→ **Listed records**
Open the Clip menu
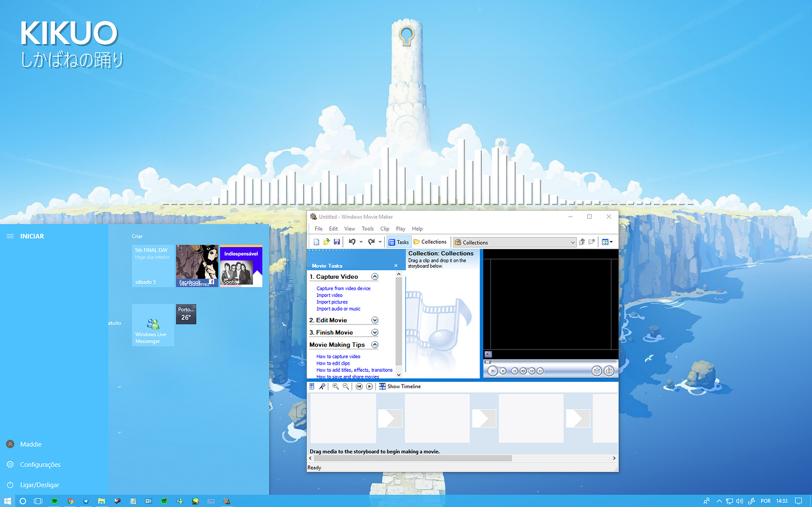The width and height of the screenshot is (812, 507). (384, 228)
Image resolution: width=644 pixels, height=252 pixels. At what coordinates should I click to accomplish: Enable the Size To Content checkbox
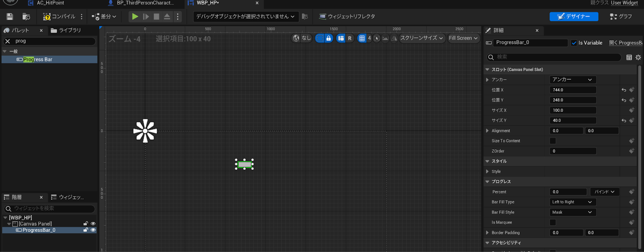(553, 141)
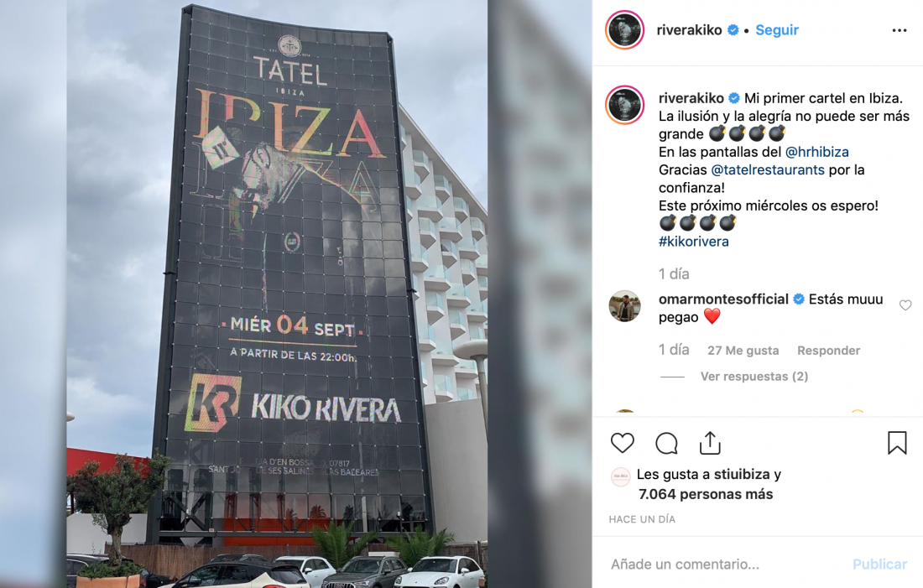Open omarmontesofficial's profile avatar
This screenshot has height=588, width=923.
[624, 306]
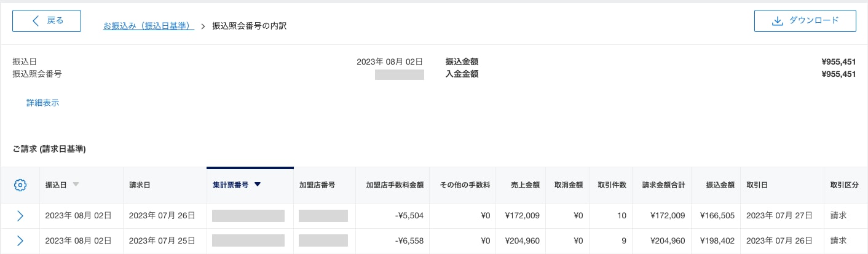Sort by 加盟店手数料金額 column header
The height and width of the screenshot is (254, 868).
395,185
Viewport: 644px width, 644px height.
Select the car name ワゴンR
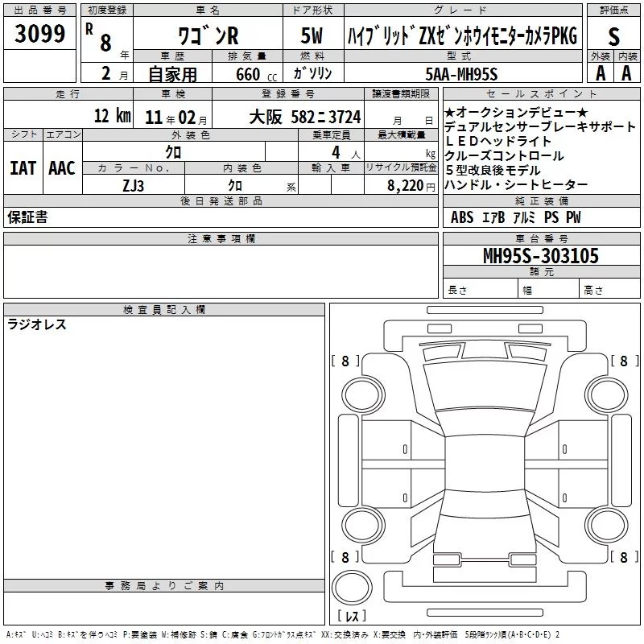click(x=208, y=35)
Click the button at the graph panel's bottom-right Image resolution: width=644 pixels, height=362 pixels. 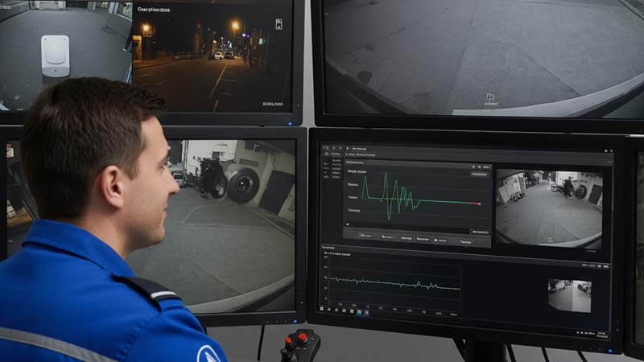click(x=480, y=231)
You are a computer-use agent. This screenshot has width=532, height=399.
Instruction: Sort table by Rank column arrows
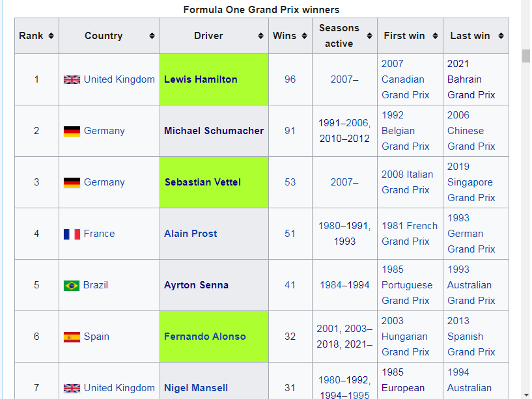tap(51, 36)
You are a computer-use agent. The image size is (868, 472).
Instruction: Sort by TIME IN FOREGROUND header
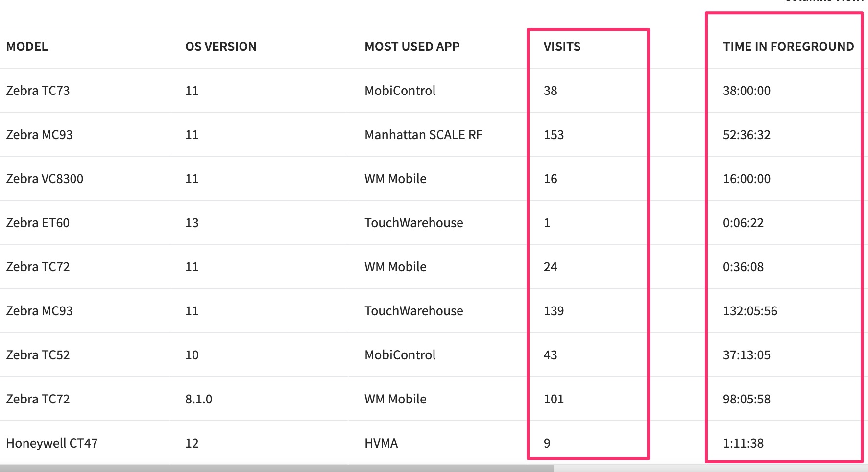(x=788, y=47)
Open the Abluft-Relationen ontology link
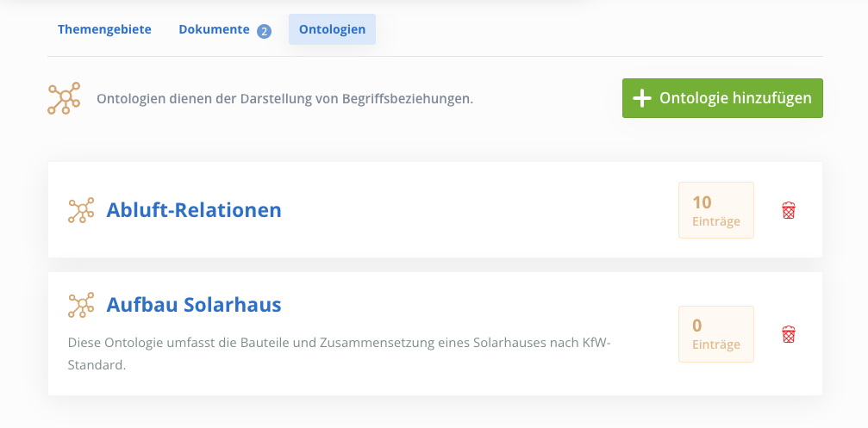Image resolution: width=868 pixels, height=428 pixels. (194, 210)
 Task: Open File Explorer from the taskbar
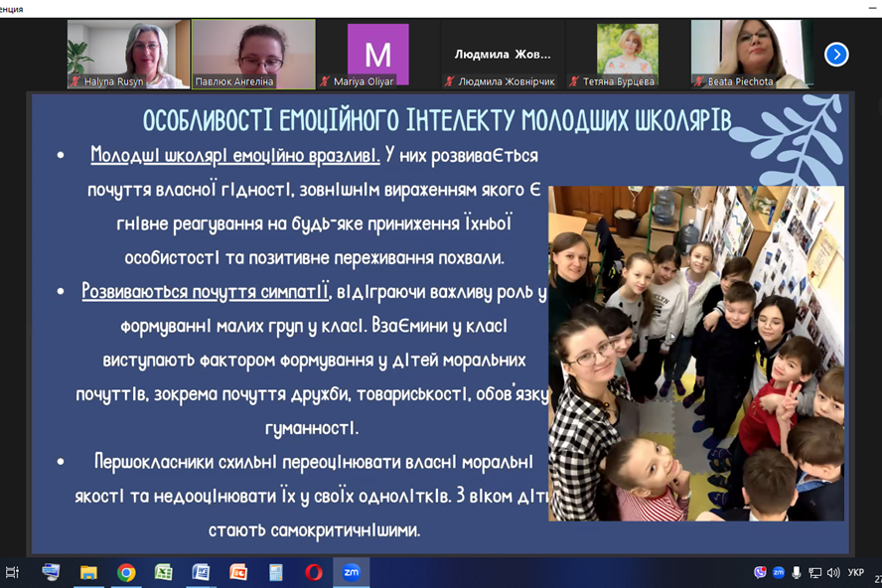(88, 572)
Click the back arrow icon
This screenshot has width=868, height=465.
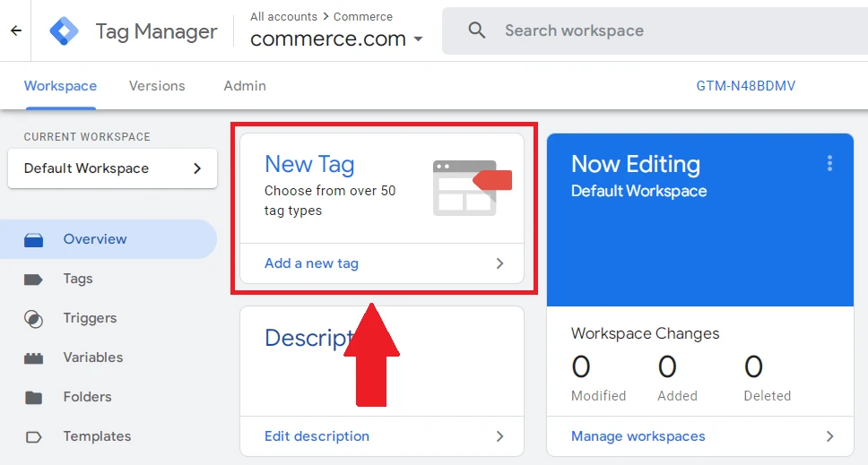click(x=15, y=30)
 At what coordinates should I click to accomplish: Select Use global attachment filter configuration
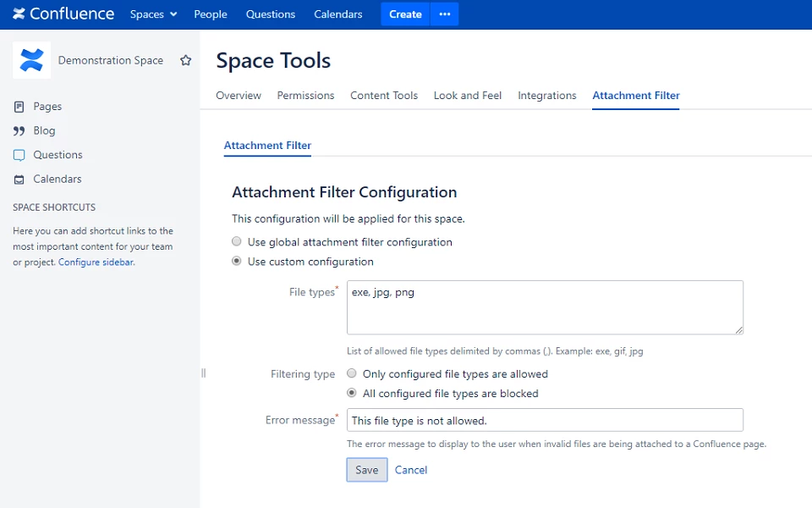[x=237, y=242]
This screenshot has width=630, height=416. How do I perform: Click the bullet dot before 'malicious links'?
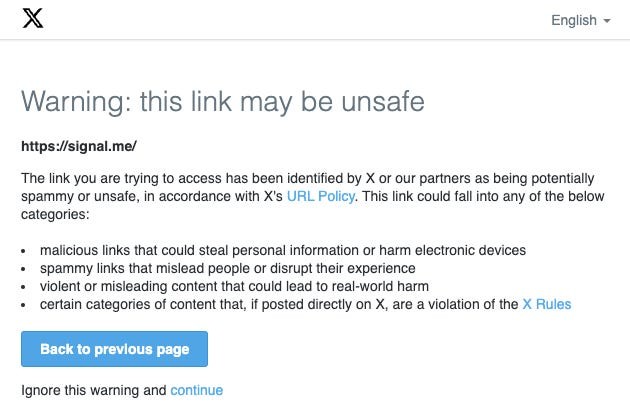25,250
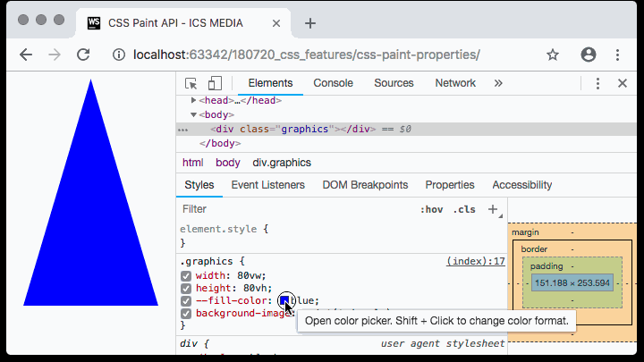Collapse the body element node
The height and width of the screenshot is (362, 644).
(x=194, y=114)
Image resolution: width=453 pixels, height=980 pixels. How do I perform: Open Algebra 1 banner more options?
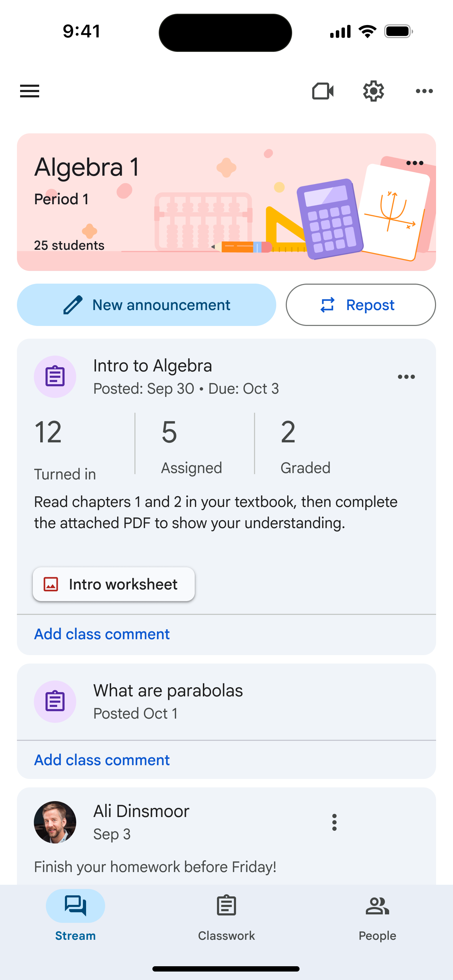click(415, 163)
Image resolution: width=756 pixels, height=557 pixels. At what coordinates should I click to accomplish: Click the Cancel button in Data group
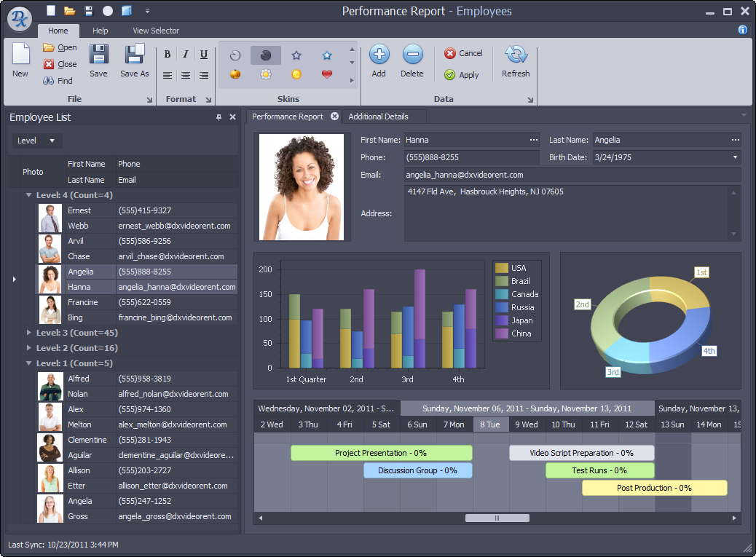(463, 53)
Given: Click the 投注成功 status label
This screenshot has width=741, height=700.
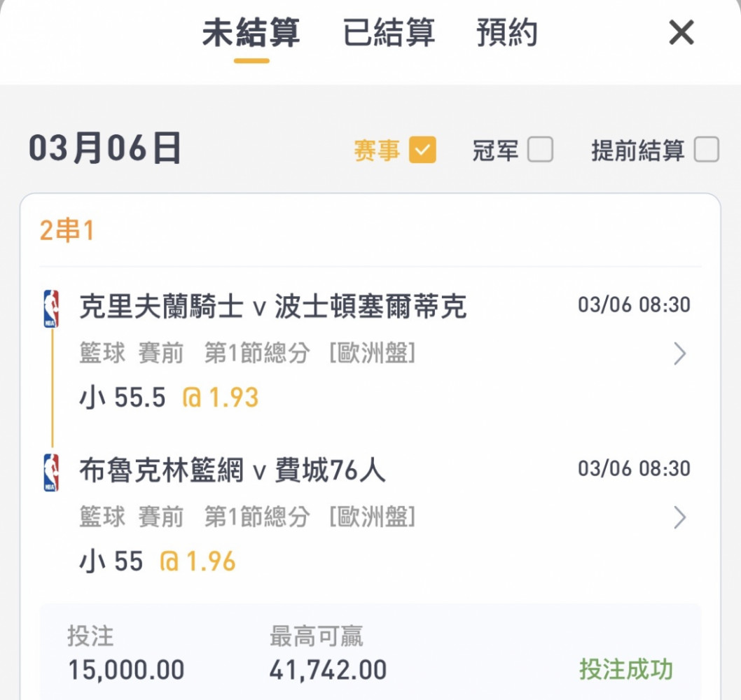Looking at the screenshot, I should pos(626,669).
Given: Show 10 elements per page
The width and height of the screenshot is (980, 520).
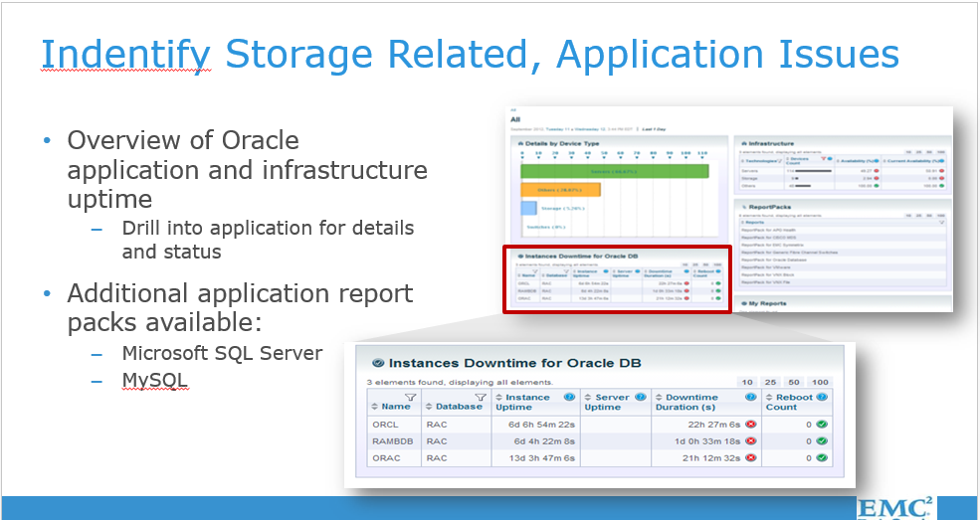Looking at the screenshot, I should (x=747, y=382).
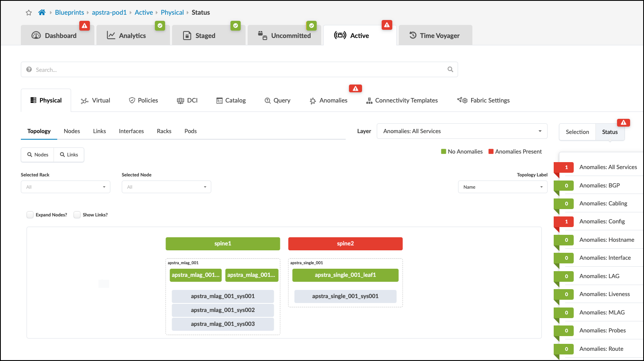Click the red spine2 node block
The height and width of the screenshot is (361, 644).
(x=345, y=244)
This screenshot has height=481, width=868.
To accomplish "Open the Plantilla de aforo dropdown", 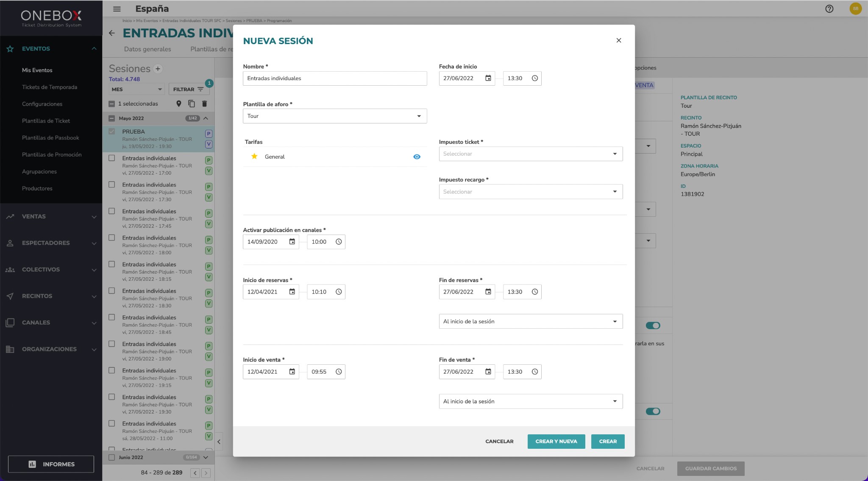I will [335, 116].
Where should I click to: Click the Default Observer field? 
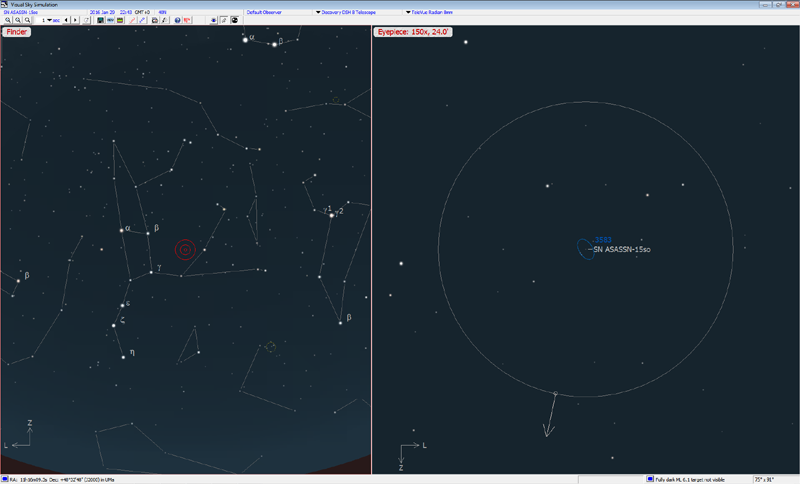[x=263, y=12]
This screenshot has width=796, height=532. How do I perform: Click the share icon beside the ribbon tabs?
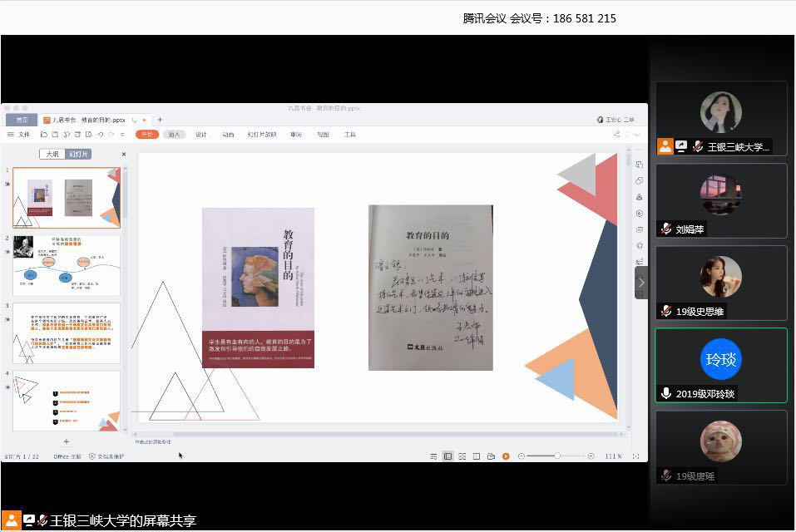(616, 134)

→ **Work item**
What lines in the records contain the word "computer"? Return each one.

→ **Result of the task**
You are a computer-use agent. This screenshot has width=532, height=399.
You are a computer-use agent. The image size is (868, 472).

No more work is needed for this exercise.